Pour définir la re-documentatisation, il faut commencer par s’entendre sur le terme « documentarisation« . Documentariser, c’est ni plus ni moins « traiter un document » comme le font, ou le faisaient, traditionnellement les professionnels de la documentation (bibliothécaires, archivistes, documentalistes) : le cataloguer, l’indexer, le résumer, le découper, éventuellement le renforcer, etc. On préfère « documentariser » à « documenter », qui renvoie plutôt à la création d’un ou de plusieurs documents pour expliquer un objet ou une action, mais dans nombre de cas les deux activités se recoupent. L’objectif de la documentarisation est d’optimiser l’usage du document en permettant un meilleur accès à son contenu et une meilleure mise en contexte. (…)

Dans le Web 2.0, ou tout simplement sur les sites dynamiques, la stabilité du document classique s’estompe et la redocumentarisation prend une tout autre dimension. Il s’agit alors d’apporter toutes les métadonnées indispensables à la reconstruction à la volée de documents et toute la tracabilité de son cycle. Les documents traditionnels eux-mêmes, dans leur transposition numérique, acquièrent la plasticité des documents nativement numérique et peuvent profiter des possibilités de cette nouvelle dimension.
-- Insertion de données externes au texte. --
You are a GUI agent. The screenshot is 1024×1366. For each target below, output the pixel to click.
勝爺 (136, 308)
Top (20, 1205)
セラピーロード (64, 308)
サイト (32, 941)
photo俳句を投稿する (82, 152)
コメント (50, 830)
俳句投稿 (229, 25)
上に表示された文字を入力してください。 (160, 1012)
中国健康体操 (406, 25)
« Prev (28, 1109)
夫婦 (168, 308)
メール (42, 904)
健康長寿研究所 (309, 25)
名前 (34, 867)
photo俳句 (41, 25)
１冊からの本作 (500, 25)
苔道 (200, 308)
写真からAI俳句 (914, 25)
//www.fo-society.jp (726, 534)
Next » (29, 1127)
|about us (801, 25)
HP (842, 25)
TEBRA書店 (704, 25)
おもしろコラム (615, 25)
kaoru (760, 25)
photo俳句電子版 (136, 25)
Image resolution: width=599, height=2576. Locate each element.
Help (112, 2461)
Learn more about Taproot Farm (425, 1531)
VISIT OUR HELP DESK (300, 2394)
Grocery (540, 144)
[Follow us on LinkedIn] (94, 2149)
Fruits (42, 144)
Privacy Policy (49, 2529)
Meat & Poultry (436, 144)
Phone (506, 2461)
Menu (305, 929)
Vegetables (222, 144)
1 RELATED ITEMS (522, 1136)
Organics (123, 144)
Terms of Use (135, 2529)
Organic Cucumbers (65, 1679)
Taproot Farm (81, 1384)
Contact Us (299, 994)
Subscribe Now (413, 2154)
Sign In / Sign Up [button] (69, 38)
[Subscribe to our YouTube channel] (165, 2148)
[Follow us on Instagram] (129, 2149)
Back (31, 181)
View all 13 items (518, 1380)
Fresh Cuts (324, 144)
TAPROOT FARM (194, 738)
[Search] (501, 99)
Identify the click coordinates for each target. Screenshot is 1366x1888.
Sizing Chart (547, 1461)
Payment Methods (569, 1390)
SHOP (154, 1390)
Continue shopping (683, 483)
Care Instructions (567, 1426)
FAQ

Si nous écoutons Roger, la redocumentarisation prend un sens beaucoup plus large. Cette nouvelle forme de documentarisation reflète ou tente de refléter une organisation post-moderne de notre rapport au monde, repérable aussi bien dans les sphères privée, collective et publique. Comme dans la précédente modernisation, le document participe au processus et y joue même un rôle clé, mais il s’est transformé au point que l’on peut se demander s’il s’agit encore de la même entité.

J-M Salaün propose aussi cet éclairant tableau montrant clairement la filiation :

Que faut-il comprendre ? Hé bien que le fait de vivre dans un monde où les données circulent de manière mondiale, en permanence, s’échangent et construisent pour le meilleur et pour le pire une sorte de conversation géante cet Entrenet, ou cette Alchimie des multitudes change la donne, profondément. Nous sommes dans l’ère de la rapidité (pas forcément le zapping, mais aussi le bricolage, le lien, la connexion…) et de la circulation des données.

Deux exemples volontairement contradictoires :

1. Songez aussi qu’Amazon vient de proposer une application Sur l’Iphone (216 000 Iphone 3G vendus en France en seulement 3 mois, l’Iphone est ce qui se fait de mieux aujourd’hui en termes d’ergonomie et « d’expérience utilisateur nomade »). Voilà un bel exemple des valeurs portées par la re-documentarisation : efficacité, nomadisme, ubiquité, documentation contextuelle permettant en l’occurence de :

prendre une photo d’un objet, de l’envoyer sur son compte Amazon. La photo est stockée, pour que vous vous en rappelliez (fonction ‘Remember’) mais ce n’est pas tout : Amazon essaie de faire correspondre la photo avec un produit de sa base. Si cela fonctionne vous avez en retour le prix et un lien d’achat.

2. Songez que l‘écrivain québécois Nicolas Dickner répondant à une question d’un de ses élèves : « ça sert à quoi de lire ? » a trouvé la réponse suivante (contestable parce qu’il existe plusieurs types de lectures, mais significative d’un changement profond, je trouve) : le livre comme machine à courber de temps (si vous avez aimez, ne ratez pas belle contribution au débat sur le blog Textes)

Le livre (…) demeure l’un des seuls objets culturels qui exigent de tout arrêter. Pour exister, il nécessite une attention exclusive. Impossible de lire un bouquin en pensant à autre chose. Dans un monde multitâche, consacrer tout son temps à une seule activité revient à perdre son temps – ce qui explique sans doute en partie pourquoi on lit moins de livres qu’auparavant. L’intérêt du livre se trouve pourtant là: il exige certes plus d’effort, mais il dilate les heures. Le livre est, en somme, une machine à courber le temps.